[Word and item position data]

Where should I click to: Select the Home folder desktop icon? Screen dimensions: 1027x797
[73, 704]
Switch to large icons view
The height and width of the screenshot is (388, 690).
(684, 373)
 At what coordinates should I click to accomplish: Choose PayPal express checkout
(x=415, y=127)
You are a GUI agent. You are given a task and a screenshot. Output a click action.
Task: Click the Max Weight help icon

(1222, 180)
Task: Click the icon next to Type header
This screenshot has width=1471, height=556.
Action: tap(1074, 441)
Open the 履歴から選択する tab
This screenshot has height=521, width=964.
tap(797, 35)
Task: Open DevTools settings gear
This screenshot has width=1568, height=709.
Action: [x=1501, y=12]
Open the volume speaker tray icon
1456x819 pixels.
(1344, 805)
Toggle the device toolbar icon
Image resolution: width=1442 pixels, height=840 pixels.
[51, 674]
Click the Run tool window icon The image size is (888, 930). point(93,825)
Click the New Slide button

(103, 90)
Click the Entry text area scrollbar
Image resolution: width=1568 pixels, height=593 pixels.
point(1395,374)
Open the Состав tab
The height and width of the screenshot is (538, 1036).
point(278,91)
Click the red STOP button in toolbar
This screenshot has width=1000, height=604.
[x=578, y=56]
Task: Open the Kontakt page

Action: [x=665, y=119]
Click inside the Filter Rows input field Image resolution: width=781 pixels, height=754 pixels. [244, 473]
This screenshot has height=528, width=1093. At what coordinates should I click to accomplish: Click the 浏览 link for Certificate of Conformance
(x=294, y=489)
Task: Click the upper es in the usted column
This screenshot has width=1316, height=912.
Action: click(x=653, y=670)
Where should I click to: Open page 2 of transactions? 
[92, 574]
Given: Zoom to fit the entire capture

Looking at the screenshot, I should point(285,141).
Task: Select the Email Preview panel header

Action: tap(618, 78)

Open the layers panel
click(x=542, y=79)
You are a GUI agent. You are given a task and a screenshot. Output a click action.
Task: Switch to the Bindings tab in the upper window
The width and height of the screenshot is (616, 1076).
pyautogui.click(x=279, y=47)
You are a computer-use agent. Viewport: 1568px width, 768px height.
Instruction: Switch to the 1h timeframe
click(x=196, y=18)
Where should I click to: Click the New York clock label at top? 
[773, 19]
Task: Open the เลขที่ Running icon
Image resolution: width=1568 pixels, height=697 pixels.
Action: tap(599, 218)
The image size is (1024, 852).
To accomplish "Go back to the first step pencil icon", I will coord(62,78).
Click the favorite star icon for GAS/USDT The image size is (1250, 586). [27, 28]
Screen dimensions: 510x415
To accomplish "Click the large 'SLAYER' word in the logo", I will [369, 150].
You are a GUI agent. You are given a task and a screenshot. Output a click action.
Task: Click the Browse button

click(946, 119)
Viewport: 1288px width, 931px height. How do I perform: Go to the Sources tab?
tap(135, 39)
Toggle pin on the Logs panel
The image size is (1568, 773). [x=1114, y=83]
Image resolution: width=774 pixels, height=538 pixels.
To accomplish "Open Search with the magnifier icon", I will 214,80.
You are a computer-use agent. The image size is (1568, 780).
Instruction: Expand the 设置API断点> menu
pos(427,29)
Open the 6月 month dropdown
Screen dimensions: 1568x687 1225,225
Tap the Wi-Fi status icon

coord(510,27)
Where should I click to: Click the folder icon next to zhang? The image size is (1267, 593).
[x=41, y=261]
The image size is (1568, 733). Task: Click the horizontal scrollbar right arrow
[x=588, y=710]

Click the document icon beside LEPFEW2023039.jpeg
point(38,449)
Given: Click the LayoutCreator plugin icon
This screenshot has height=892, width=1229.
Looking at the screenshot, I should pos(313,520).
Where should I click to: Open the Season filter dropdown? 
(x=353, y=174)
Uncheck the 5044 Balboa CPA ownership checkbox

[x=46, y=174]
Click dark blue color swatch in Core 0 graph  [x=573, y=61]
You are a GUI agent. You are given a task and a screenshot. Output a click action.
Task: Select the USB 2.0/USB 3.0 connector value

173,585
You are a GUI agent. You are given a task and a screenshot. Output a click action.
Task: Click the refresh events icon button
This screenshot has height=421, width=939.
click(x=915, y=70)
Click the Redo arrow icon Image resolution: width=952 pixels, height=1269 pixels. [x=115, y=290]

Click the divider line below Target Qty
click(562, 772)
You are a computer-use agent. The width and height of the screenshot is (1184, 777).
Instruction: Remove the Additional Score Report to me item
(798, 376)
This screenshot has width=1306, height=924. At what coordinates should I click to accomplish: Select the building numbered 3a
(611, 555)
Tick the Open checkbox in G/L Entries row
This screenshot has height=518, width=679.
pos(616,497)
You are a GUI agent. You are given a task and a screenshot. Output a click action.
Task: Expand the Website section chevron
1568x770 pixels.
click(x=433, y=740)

What you should do → Copy out every row above word for word.

Task solution →
Where should I click to: Select the Home folder desktop icon? Screen dimensions: 1027x797
[73, 704]
Switch to large icons view
The height and width of the screenshot is (388, 690).
(684, 373)
 At what coordinates should I click to accomplish: Choose PayPal express checkout
(x=415, y=127)
You are a GUI agent. You are given a task and a screenshot. Output a click action.
Task: Click the Max Weight help icon

(1222, 180)
Task: Click the icon next to Type header
This screenshot has width=1471, height=556.
Action: tap(1074, 441)
Open the 履歴から選択する tab
This screenshot has height=521, width=964.
tap(797, 35)
Task: Open DevTools settings gear
This screenshot has width=1568, height=709.
Action: [x=1501, y=12]
Open the volume speaker tray icon
1456x819 pixels.
(1344, 805)
Toggle the device toolbar icon
Image resolution: width=1442 pixels, height=840 pixels.
[51, 674]
Click the Run tool window icon The image size is (888, 930). point(93,825)
Click the New Slide button

(103, 90)
Click the Entry text area scrollbar
Image resolution: width=1568 pixels, height=593 pixels.
point(1395,374)
Open the Состав tab
The height and width of the screenshot is (538, 1036).
point(278,91)
Click the red STOP button in toolbar
This screenshot has width=1000, height=604.
[x=578, y=56]
Task: Open the Kontakt page

Action: [x=665, y=119]
Click inside the Filter Rows input field Image resolution: width=781 pixels, height=754 pixels. [244, 473]
This screenshot has height=528, width=1093. At what coordinates should I click to accomplish: Click the 浏览 link for Certificate of Conformance
(x=294, y=489)
Task: Click the upper es in the usted column
This screenshot has width=1316, height=912.
Action: click(x=653, y=670)
Where should I click to: Open page 2 of transactions? 
[92, 574]
Given: Zoom to fit the entire capture

Looking at the screenshot, I should point(285,141).
Task: Select the Email Preview panel header

Action: tap(618, 78)

Open the layers panel
click(x=542, y=79)
You are a GUI agent. You are given a task and a screenshot. Output a click action.
Task: Switch to the Bindings tab in the upper window
The width and height of the screenshot is (616, 1076).
pyautogui.click(x=279, y=47)
You are a computer-use agent. Viewport: 1568px width, 768px height.
Instruction: Switch to the 1h timeframe
click(x=196, y=18)
Where should I click to: Click the New York clock label at top? 
[773, 19]
Task: Open the เลขที่ Running icon
Image resolution: width=1568 pixels, height=697 pixels.
Action: tap(599, 218)
The image size is (1024, 852).
To accomplish "Go back to the first step pencil icon", I will coord(62,78).
Click the favorite star icon for GAS/USDT The image size is (1250, 586). [27, 28]
Screen dimensions: 510x415
To accomplish "Click the large 'SLAYER' word in the logo", I will [369, 150].
You are a GUI agent. You are given a task and a screenshot. Output a click action.
Task: Click the Browse button

click(946, 119)
Viewport: 1288px width, 931px height. How do I perform: Go to the Sources tab?
tap(135, 39)
Toggle pin on the Logs panel
The image size is (1568, 773). [x=1114, y=83]
Image resolution: width=774 pixels, height=538 pixels.
To accomplish "Open Search with the magnifier icon", I will 214,80.
You are a computer-use agent. The image size is (1568, 780).
Instruction: Expand the 设置API断点> menu
pos(427,29)
Open the 6月 month dropdown
Screen dimensions: 1568x687 1225,225
Tap the Wi-Fi status icon

coord(510,27)
Where should I click to: Click the folder icon next to zhang? The image size is (1267, 593).
[x=41, y=261]
The image size is (1568, 733). Task: Click the horizontal scrollbar right arrow
[x=588, y=710]

Click the document icon beside LEPFEW2023039.jpeg
point(38,449)
Given: Click the LayoutCreator plugin icon
This screenshot has height=892, width=1229.
Looking at the screenshot, I should pos(313,520).
Where should I click to: Open the Season filter dropdown? 
(x=353, y=174)
Uncheck the 5044 Balboa CPA ownership checkbox

[x=46, y=174]
Click dark blue color swatch in Core 0 graph  [x=573, y=61]
You are a GUI agent. You are given a task and a screenshot. Output a click action.
Task: Select the USB 2.0/USB 3.0 connector value

173,585
You are a GUI agent. You are given a task and a screenshot. Output a click action.
Task: Click the refresh events icon button
This screenshot has height=421, width=939.
click(x=915, y=70)
Click the Redo arrow icon Image resolution: width=952 pixels, height=1269 pixels. [x=115, y=290]

Click the divider line below Target Qty
click(562, 772)
You are a computer-use agent. The width and height of the screenshot is (1184, 777).
Instruction: Remove the Additional Score Report to me item
(798, 376)
This screenshot has width=1306, height=924. At what coordinates should I click to accomplish: Select the building numbered 3a
(611, 555)
Tick the Open checkbox in G/L Entries row
This screenshot has height=518, width=679.
pos(616,497)
You are a GUI agent. You are given a task and a screenshot. Output a click action.
Task: Expand the Website section chevron
1568x770 pixels.
click(x=433, y=740)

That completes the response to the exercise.